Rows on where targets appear
-------------------------

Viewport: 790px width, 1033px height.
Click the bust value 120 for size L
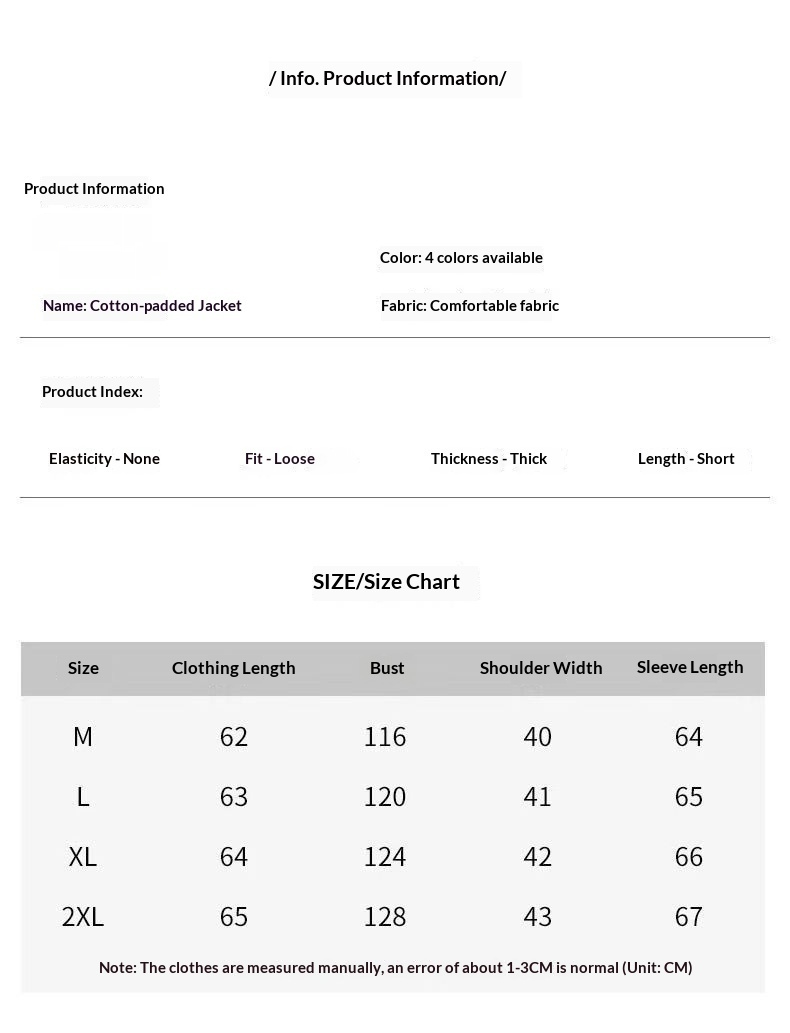(385, 796)

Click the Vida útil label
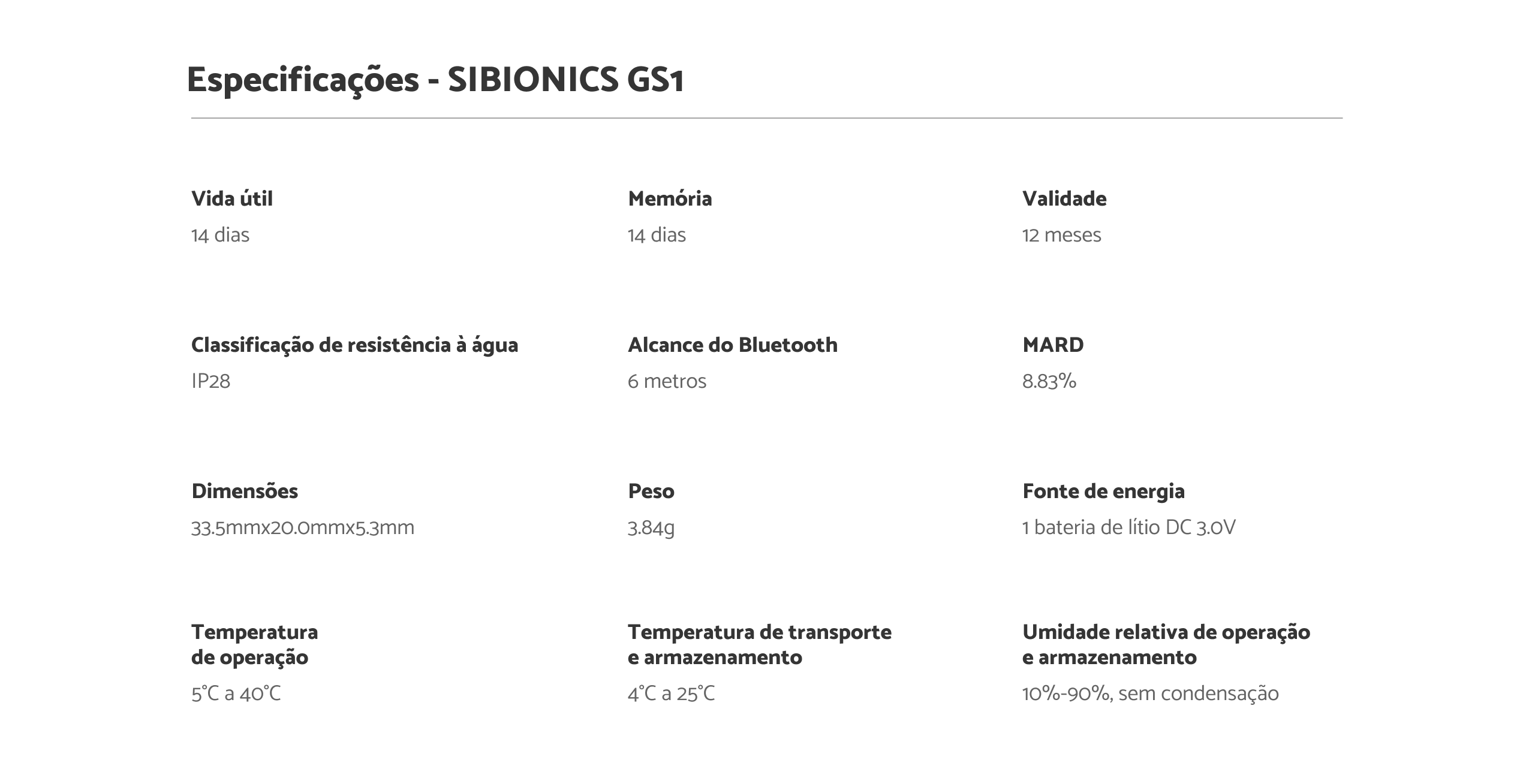click(x=232, y=198)
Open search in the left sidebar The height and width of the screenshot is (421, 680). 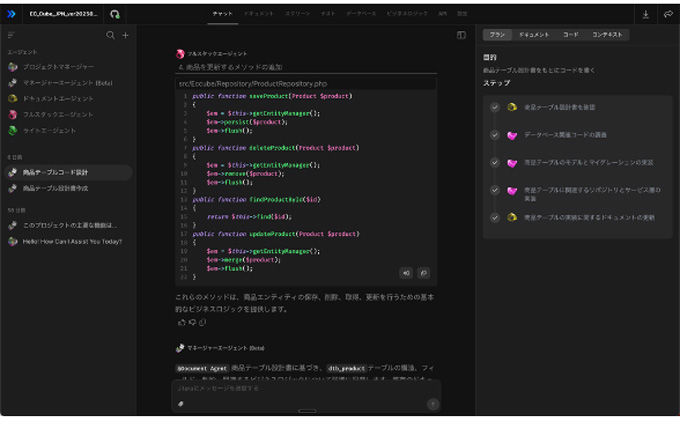[110, 35]
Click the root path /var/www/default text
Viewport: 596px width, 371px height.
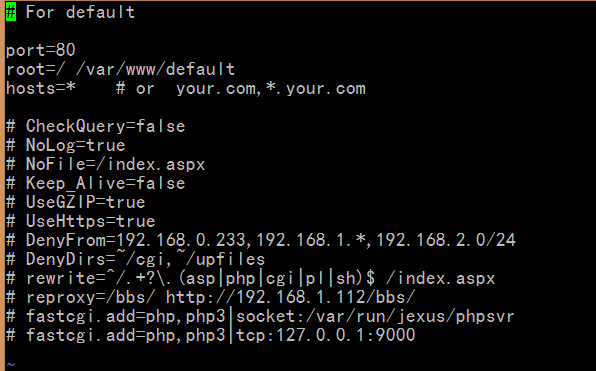[x=155, y=69]
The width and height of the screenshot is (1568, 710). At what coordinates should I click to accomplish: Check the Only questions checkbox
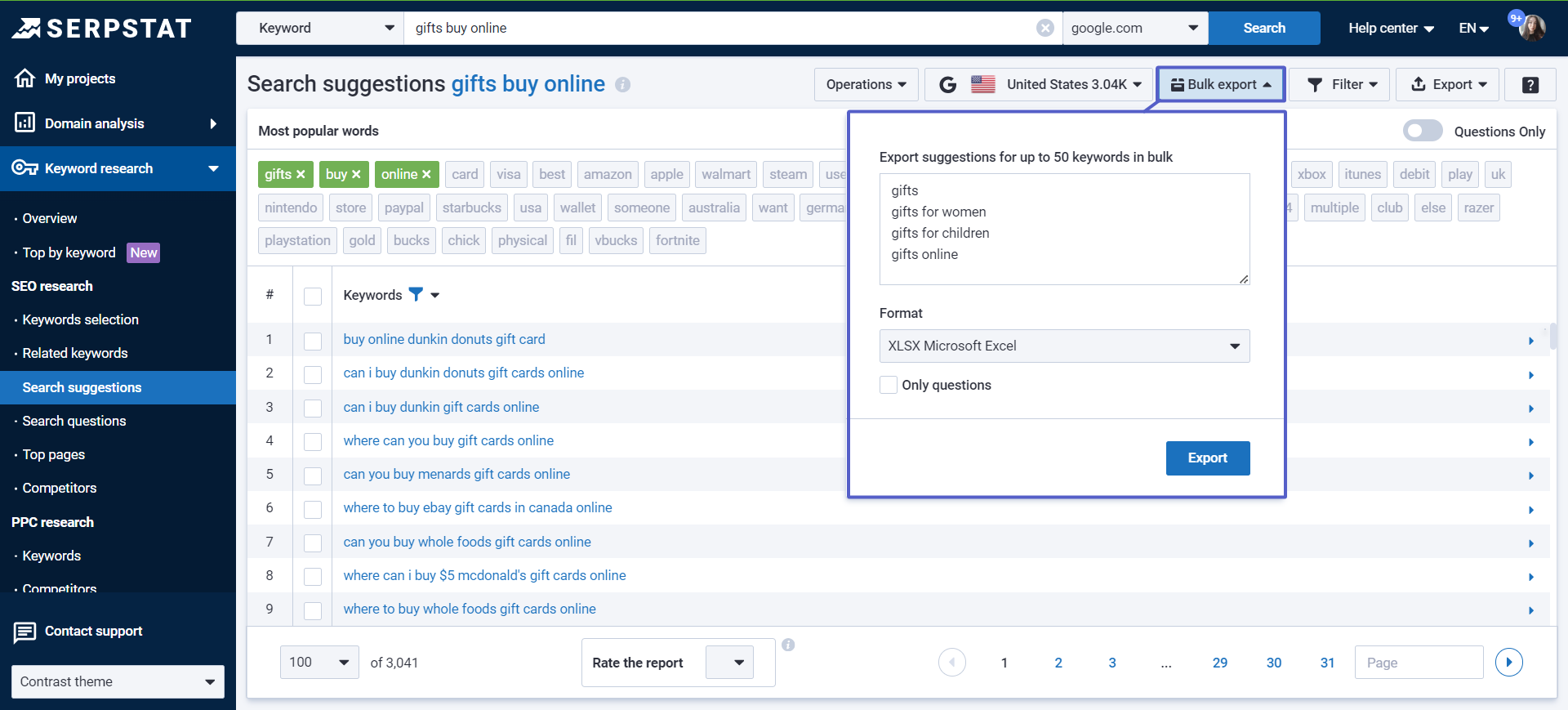click(x=889, y=385)
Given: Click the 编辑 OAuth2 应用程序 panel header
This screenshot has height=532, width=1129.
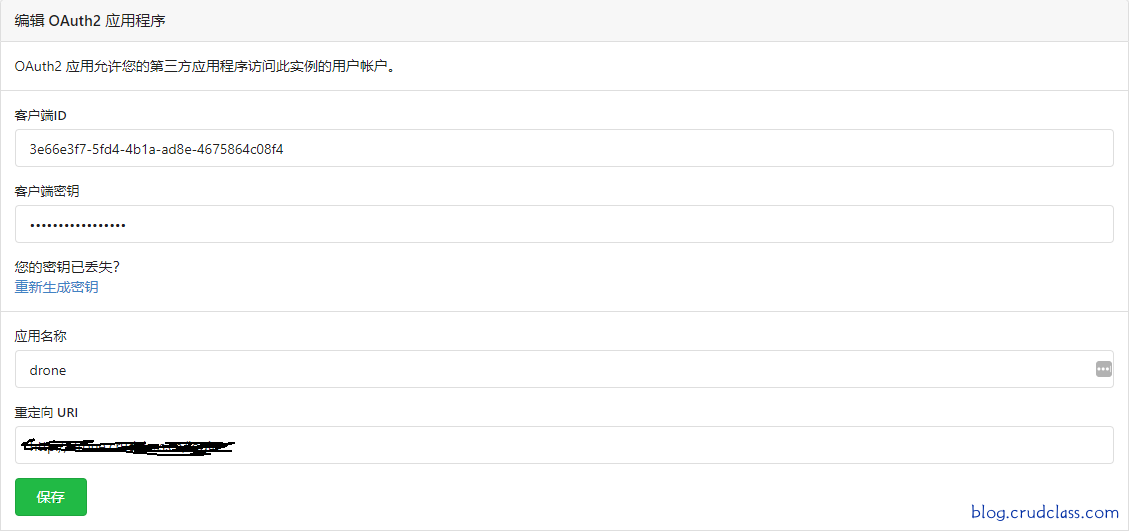Looking at the screenshot, I should tap(90, 20).
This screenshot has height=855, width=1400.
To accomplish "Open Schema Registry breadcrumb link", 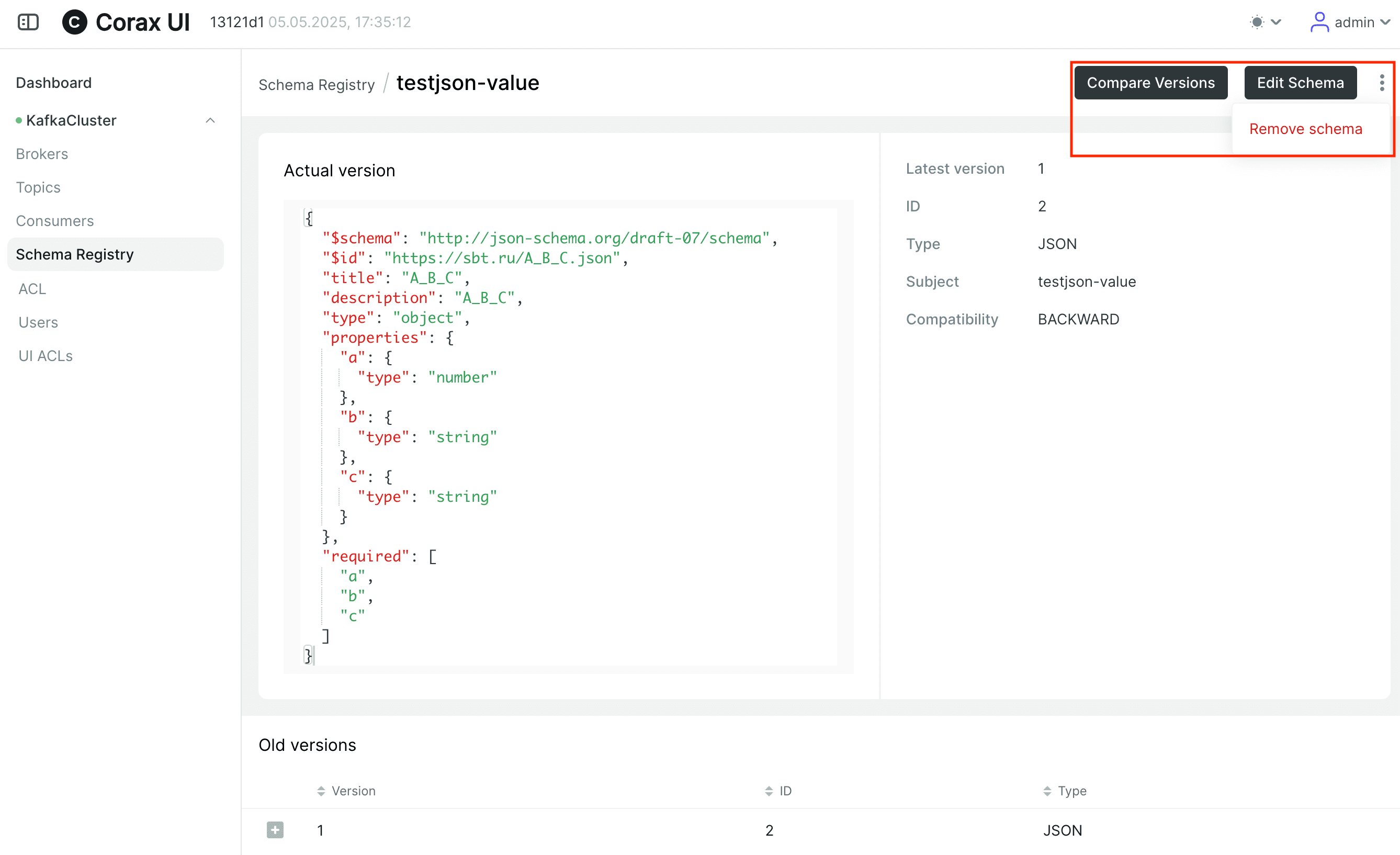I will click(317, 85).
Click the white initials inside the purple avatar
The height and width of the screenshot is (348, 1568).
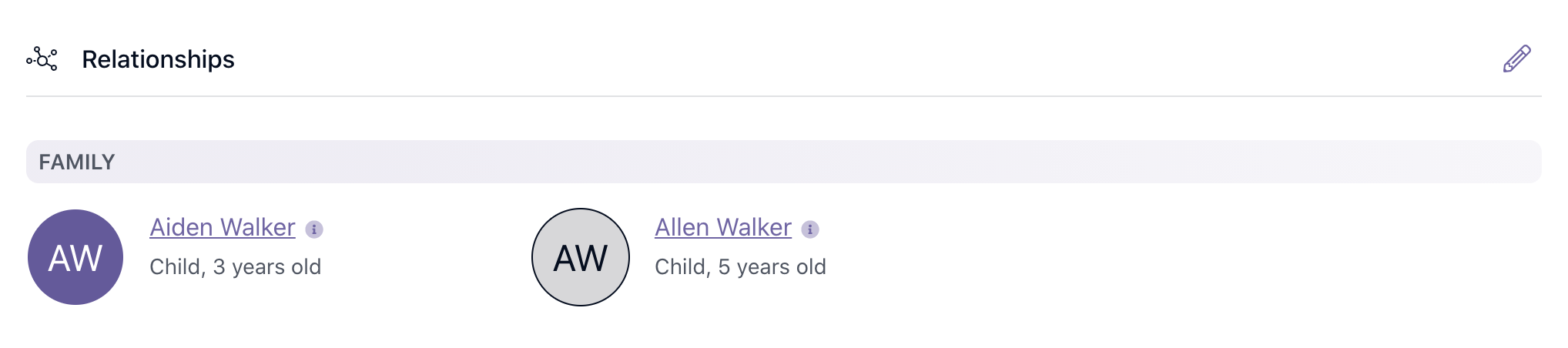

-------------------------

What to work on: Switch "checkbox" to "toggle" in the records from the line with "Click the root path /var/www/default text" to the line with "click(x=889, y=385)", and write out those lines again with everything else unchanged. Leave the pictures out of your answer.

Answer in full:
Click the root path /var/www/default text
Viewport: 596px width, 371px height.
[x=155, y=69]
The width and height of the screenshot is (1568, 710). At what coordinates should I click to accomplish: Check the Only questions toggle
click(x=889, y=385)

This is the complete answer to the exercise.